▶ _Direction_:
Begin at the line that has "You are a computer-use" and stop after the line that has "Instruction: Click the". Reproduce that stretch of the material with "blue" changed to "gray" and nothing else altered.

▶ _Supplied material_:
+++

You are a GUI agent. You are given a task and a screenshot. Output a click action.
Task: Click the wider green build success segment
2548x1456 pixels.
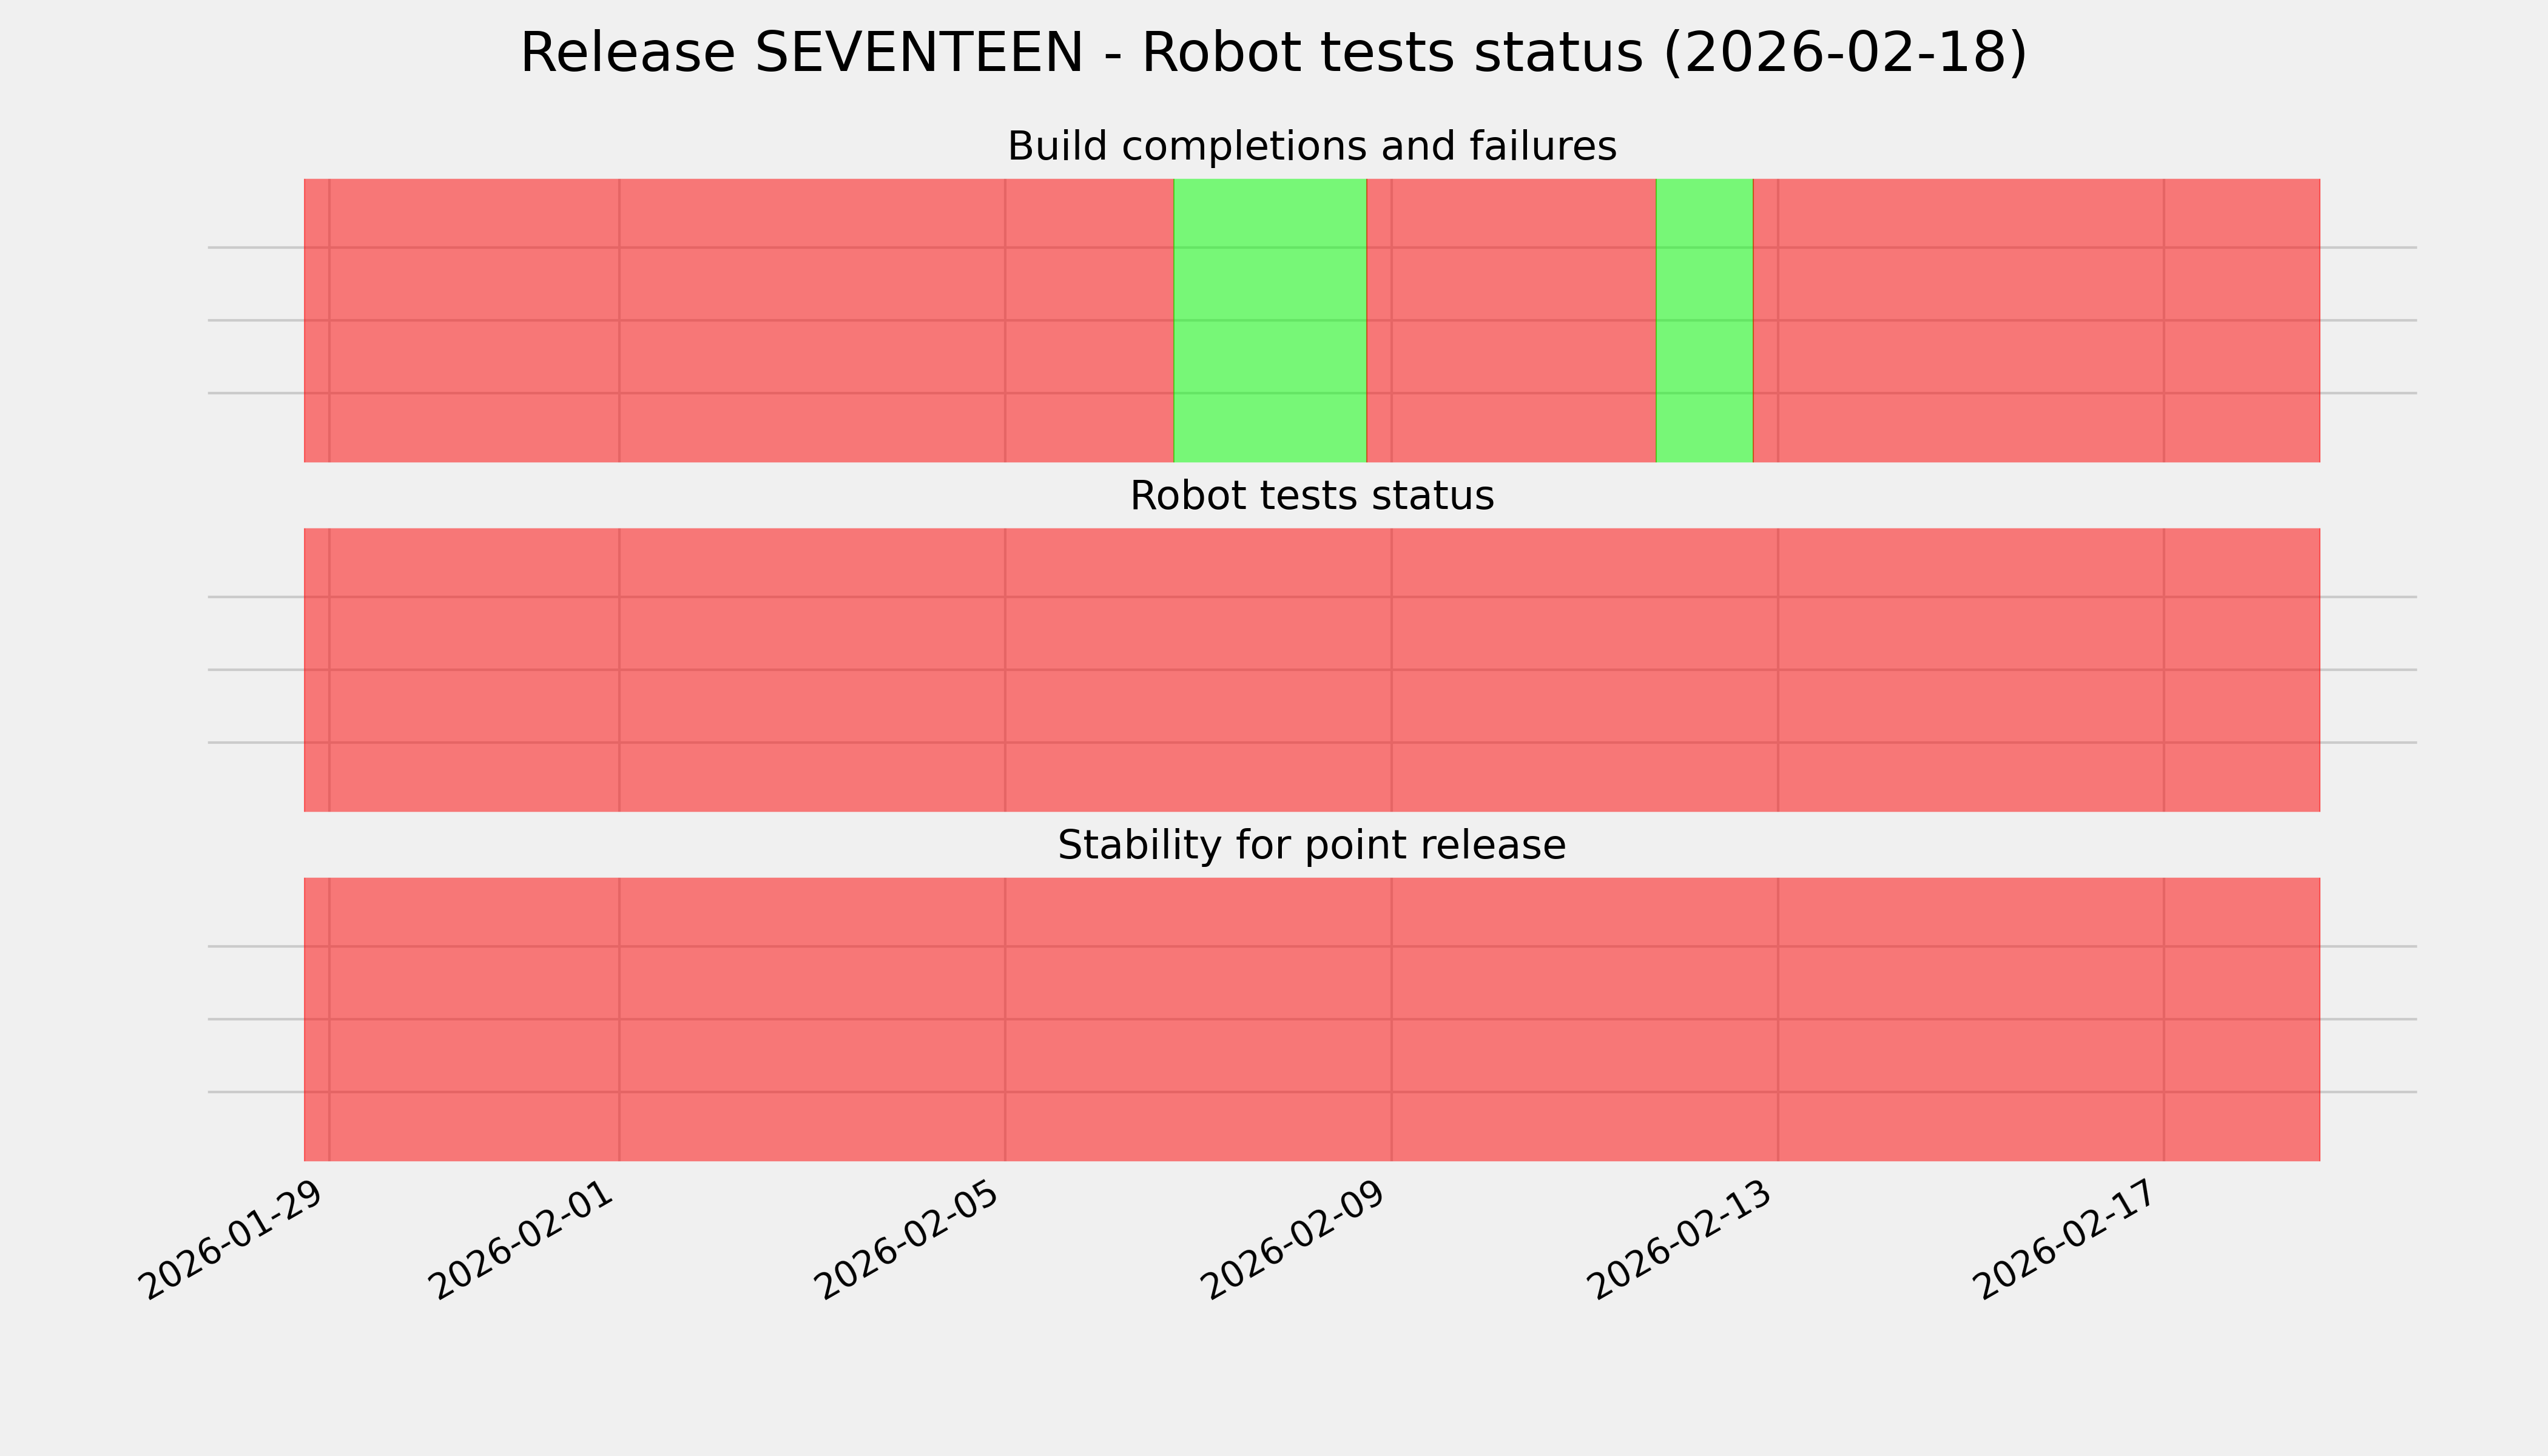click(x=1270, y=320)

+++

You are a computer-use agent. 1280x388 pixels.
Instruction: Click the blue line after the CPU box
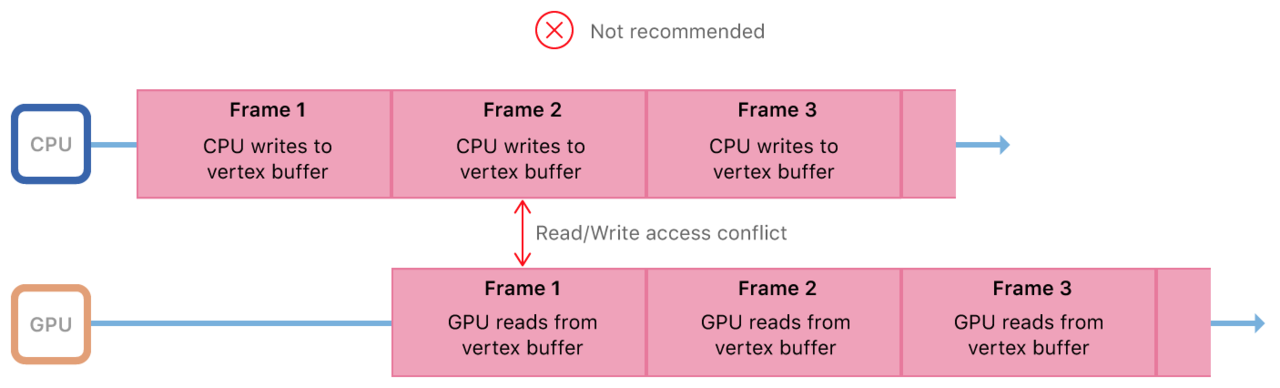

+++

▶ _Result of this task_:
You are a computer-use agent. 1280x388 pixels.
Instruction: Click the gray line after the CPU box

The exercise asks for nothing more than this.